Running this code with different partition sizes, we see a pattern:

As we increase the number of points in our partition, the quadratic variation converges to 1.0 (our time horizon T). This isn't a coincidence but a fundamental property of Brownian motion.

This is just a single path. To see why the error shrinks as partition size goes down, let's look at the statistical properties across multiple simulations over 100 trials (note that #trials is different from N, the path size):

The standard deviation shrinks with the square root of the number of partition points as Central Limit Theorem predicts. This property of Brownian motion - that its quadratic variation equals the time interval - is what makes Itô Calculus necessary and different from ordinary calculus.

Itô's lemma

Now that we've established the behavior of quadratic variation, we can explore Itô's Lemma itself. This lemma tells us how to compute the differential of a function of a stochastic process.

In ordinary calculus, if we have a function $f(t,X)$ and $X$ changes with time according to some process, we use the chain rule:

$$df = (∂f/∂t)dt + (∂f/∂x)dx$$

But when x follows a stochastic process like Brownian motion, we need an extra term:

$$df = (∂f/∂t)dt + (∂f/∂x)dx + (1/2)(∂^2f/∂x^2)(dx)^2$$

That last term is the Itô correction, and it appears because the quadratic variation of Brownian motion doesn't vanish as dt approaches zero.

Numerical verification methodology

Here we compare two discretization schemes for stochastic differential equations:

1. Itô-corrected scheme: This approach uses the complete Itô formula to derive the proper discretized increments, including the correction term: $(1/2)(∂^2f/∂x^2)(dx)^2$. We accumulate these increments step by step along the path to approximate the solution.
2. Naive scheme: This approach applies ordinary calculus rules that would be correct for smooth processes, omitting the Itô correction term. It is "naive" because it incorrectly assumes standard calculus chain rule applies to Brownian motion.

We test both discretization schemes against the true analytical value of $f(t,X)$. A correct scheme, i.e. the correct formulation of $d_f$, should satisfy:

$$\int_{0}^{1} df = f(1) - f(0)$$

Verification 1: quadratic function

Now verifying this numerically with a simple function $f(t,X) = X^2 + \sin(t)$, where $X=B$ (Brownian motion).

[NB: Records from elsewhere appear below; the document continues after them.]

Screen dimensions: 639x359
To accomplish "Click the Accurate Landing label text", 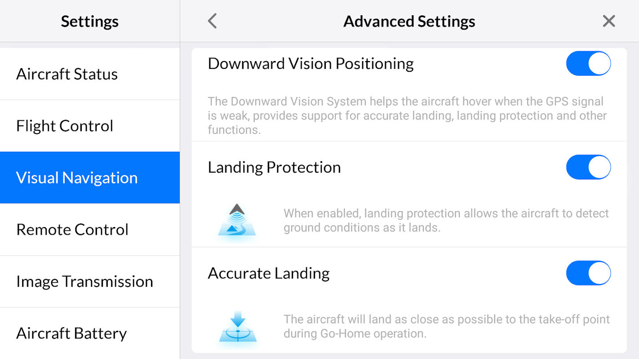I will (269, 273).
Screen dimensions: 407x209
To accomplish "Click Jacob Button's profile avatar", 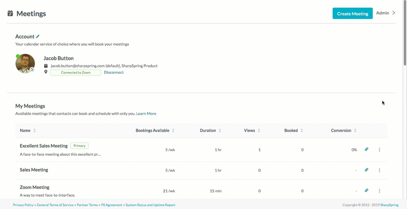I will point(25,63).
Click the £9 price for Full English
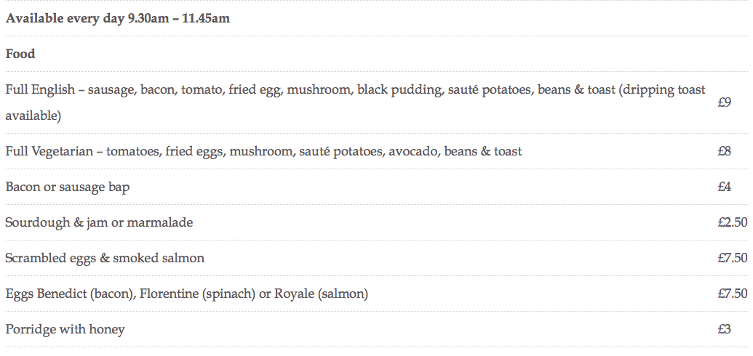This screenshot has width=753, height=356. [x=724, y=102]
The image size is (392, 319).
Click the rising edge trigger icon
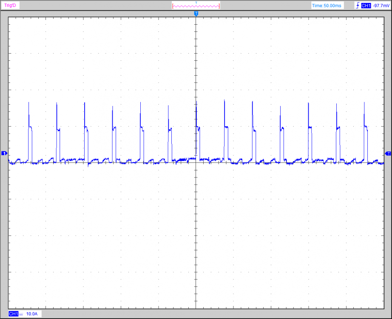pyautogui.click(x=357, y=6)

Recall the formulas for the differential:

Itô's lemma: $$df = \frac{\partial f}{\partial t}dt + \frac{\partial f}{\partial B}dB + \frac{1}{2}\frac{\partial^2 f}{\partial B^2}dt = \cos(t)dt + 2B \, dB + dt$$

Naive differential: $$df = \frac{\partial f}{\partial t}dt + \frac{\partial f}{\partial B}dB = \cos(t)dt + 2B \, dB$$

First, we have to partition the time period into discrete time steps. Then for each time step:

• Generate $X$, then calculate $f(t, X)$
• Calculate $\Delta f$ using Itô's lemma
• Calculate naive $\Delta f$ using ordinary calculus

Afterwards we integrate the naive and Itô differentials to get the final result, and check how close they are to f at final time step.

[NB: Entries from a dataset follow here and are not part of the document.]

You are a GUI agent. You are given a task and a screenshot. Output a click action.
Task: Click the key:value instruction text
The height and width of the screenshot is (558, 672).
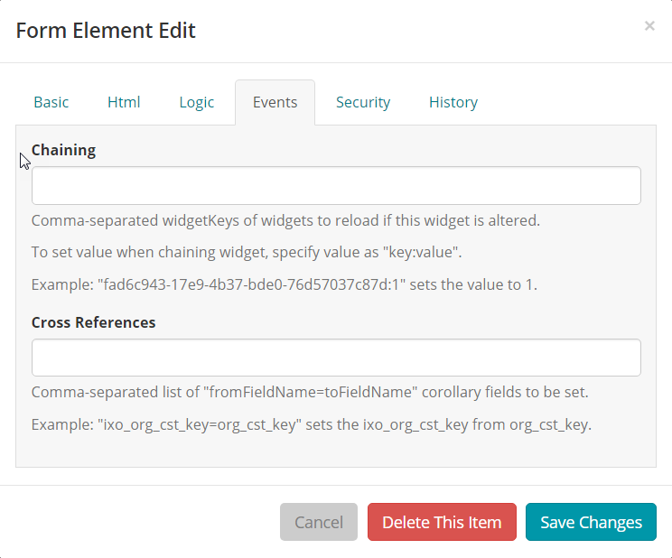[247, 252]
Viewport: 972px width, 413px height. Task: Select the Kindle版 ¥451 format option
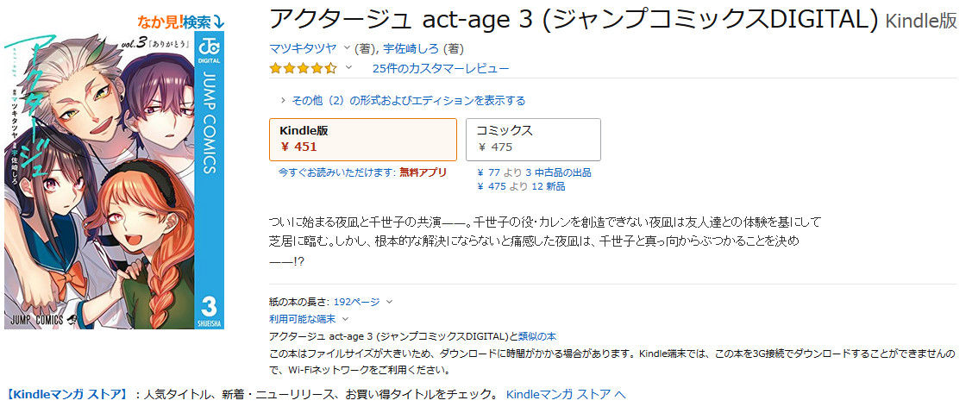[362, 139]
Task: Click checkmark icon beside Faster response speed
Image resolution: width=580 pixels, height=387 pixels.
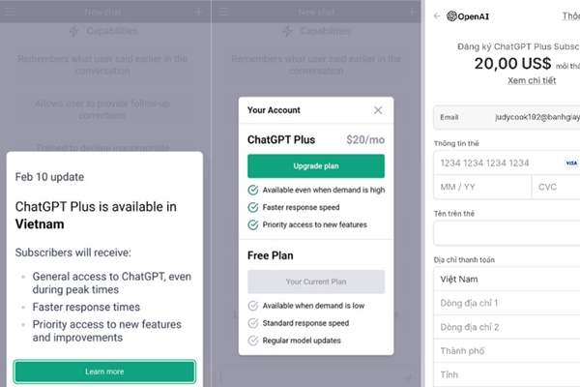Action: [x=253, y=207]
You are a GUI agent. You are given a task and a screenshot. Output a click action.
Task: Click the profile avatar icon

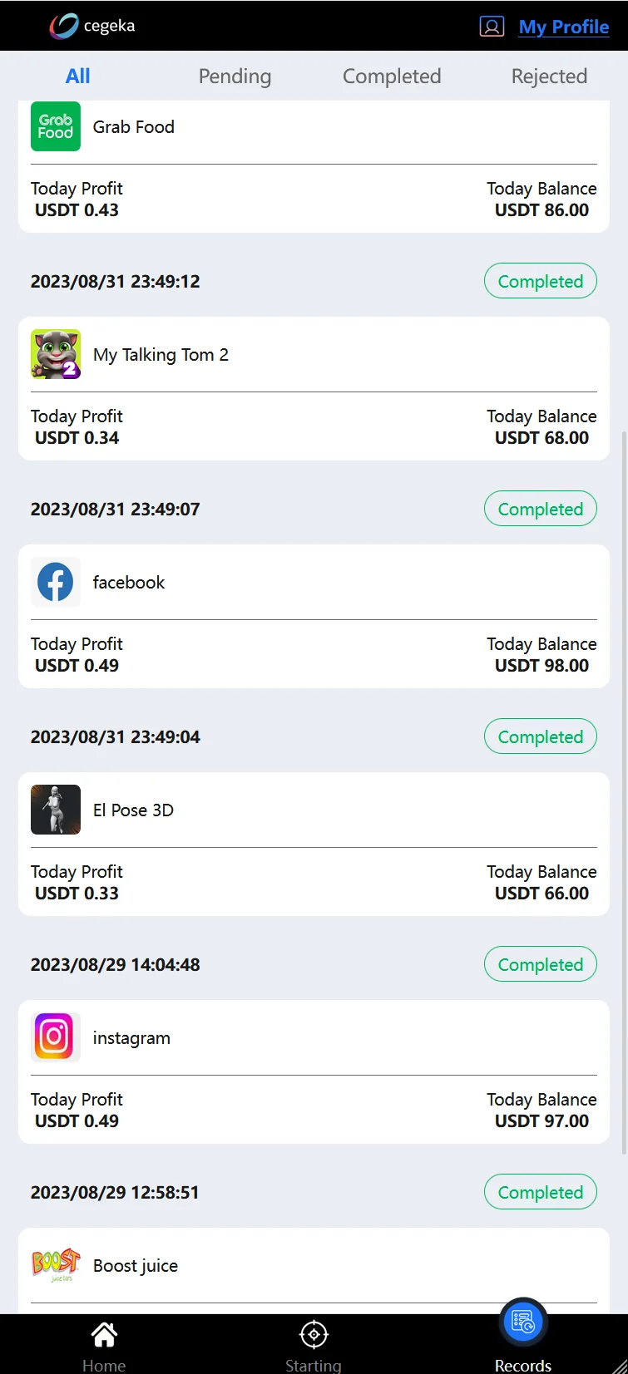492,27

Below is the code generating data for a single path:

import numpy as np

def demonstrate_ito_lemma(T, N_steps):
    """
    Demonstrate Itô's Lemma for f(t,B_t) = B_t² + sin(t)
    where B_t is standard Brownian motion
    """

    dt = T/N_steps
    t = np.linspace(0, T, N_steps+1)

    # Pre-calculate trig functions
    cos_t = np.cos(t[:-1])  # We need cos(t) only for N_steps steps
    sin_t = np.sin(t)       # We need sin(t) for N_steps+1 points

    # Generate Brownian path
    dB = np.random.normal(0, np.sqrt(dt), N_steps)

    # Note: Arrays B and f have size N_steps+1 because they include 
    # the initial state at t=0 while dB has size N_steps (the 
    # increments between consecutive time points)
    B = np.cumsum(np.concatenate([[0], dB]))

    # Initialize paths
    f_ito = np.zeros(N_steps+1)
    f_naive = np.zeros(N_steps+1)
    f_true = np.zeros(N_steps+1)

    # Initial values
    f_true[0] = B[0]**2 + sin_t[0]
    f_ito[0] = f_true[0]
    f_naive[0] = f_true[0]

    # True value (exact solution)
    f_true = B**2 + sin_t

    # Calculate increments
    increments_ito = cos_t*dt + 2*B[:-1]*dB + dt
    increments_naive = cos_t*dt + 2*B[:-1]*dB

    # Use cumsum to evolve paths
    f_ito[1:] = f_ito[0] + np.cumsum(increments_ito)
    f_naive[1:] = f_naive[0] + np.cumsum(increments_naive)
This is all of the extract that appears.